Emory/Georgia-TRAC will include colleagues from the University of Georgia, Georgia State University, Morehouse School of Medicine and Georgia Tech. It will also work closely with public health professionals in the Fulton and Dekalb county health departments and the Centers for Disease Control and Prevention.
“The statewide alliance helps us form a common umbrella under which TB investigators in Georgia can find new opportunities for collaborations and synergy,” says Rengarajan. “We are also using our strengths in areas like vaccines, immunology, epidemiology, systems biology and microbiology.”
Gandhi points out that that Emory investigators are already engaged in existing studies that span the spectrum of TB basic and translational science as well as cohort studies and clinical trials in multiple countries and communities locally with a high incidence of TB.

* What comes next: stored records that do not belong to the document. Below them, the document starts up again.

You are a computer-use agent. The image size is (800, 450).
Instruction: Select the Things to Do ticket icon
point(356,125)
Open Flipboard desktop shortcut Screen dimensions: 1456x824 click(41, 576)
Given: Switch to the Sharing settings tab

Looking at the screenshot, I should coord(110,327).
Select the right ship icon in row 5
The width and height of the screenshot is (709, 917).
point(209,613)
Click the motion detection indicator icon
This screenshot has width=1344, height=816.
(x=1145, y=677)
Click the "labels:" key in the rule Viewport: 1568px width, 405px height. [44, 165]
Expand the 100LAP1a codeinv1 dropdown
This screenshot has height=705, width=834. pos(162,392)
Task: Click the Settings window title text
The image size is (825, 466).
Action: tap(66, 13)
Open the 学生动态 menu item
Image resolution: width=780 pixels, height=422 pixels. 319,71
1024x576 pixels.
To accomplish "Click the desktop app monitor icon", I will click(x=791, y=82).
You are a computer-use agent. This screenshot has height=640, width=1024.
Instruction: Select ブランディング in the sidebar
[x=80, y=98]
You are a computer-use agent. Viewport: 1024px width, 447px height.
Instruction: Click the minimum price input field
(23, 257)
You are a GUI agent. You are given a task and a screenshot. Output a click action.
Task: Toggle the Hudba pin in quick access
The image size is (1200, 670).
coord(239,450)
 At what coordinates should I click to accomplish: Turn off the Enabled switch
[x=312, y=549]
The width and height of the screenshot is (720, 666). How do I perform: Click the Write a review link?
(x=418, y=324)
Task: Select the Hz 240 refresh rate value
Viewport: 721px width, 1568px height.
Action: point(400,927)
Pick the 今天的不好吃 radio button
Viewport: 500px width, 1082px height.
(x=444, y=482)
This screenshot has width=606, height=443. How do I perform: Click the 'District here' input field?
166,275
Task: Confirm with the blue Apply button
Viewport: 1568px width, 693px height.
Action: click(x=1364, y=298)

“This initiative builds on that and provides us a mechanism to entice people from different fields to collaborate on TB research and offer pilot grants for new, cutting-edge ideas,” he says.
In 2014, the World Health Organization said it wanted to see TB eliminated by 2050 — which meant reducing the incidence of TB globally to one case for a million people. Both Gandhi and Rengarajan say that it’s now increasingly clear that many countries will be unable to meet that goal. Even the U.S., which has made giant strides in disease control, still has 22 cases per million.
“If there’s one thing we have learned from the pandemic, it’s that a dangerous infectious disease anywhere is a dangerous infectious disease everywhere,” says Gandhi. “The impact of a respiratory pathogen such as TB being present in the world is a big reason to ensure we find ways to end this disease.”
About a third of the world’s population is infected and attempts to rein in the disease have been beset with problems including the emergence of TB strains resistant to multiple lines of drugs; a 100-year-old vaccine — the only one to be licensed — that has limitations; and a paucity of funding for new research and interventions.
Recognizing that it was critical to accelerate and consolidate research efforts in TB, Emory launched the Emory Tuberculosis Center a couple of years ago to house the university’s various research efforts under one umbrella entity. Gandhi and Rengarajan say the new NIAID funding, which amounts to nearly $1 million annually over five years, is “ideally timed” to capitalize on a solid foundation of skills, knowledge and infrastructure.
Apart from Gandhi and Rengarajan, the Emory Tuberculosis Center is co-led by fellow faculty member, Kenneth Castro, MD, professor of Global Health, RSPH and former chief of the Division of TB Elimination at the CDC.
Emory/Georgia-TRAC will function as an arm of the Center which comprises investigators across the scientific and policy spectrum. Over the last decade, Emory has made significant investments in TB, growing the number of principal investigators involved in researching the disease from 5 to 24, a 380% increase. Concurrently, annual funding has also increased from $3.4 million in 2010 to $12.5 million in 2020, a 267% increase. Most of the grants are funded by the National Institutes of Health, which includes the NIAID.
Emory/Georgia-TRAC is one of four such TB research centers being funded by the NIAID. The three others are: Interdisciplinary NexGen TB Research Advancement Center at the Texas Biomedical Research Institute in San Antonio, Texas; the Johns Hopkins University TRAC in Baltimore, Maryland; and the University of Washington’s TRAC in Seattle, Washington.
Some of the key experts involved in the Emory-TRAC leadership include Sarita Shah, Cheryl Day, Henry Blumberg, Russell Kempker, Rafick Sekaly and Jeffrey Collins, all at Emory. Collaborators at UGA include Christopher Whalen and Fred Quinn.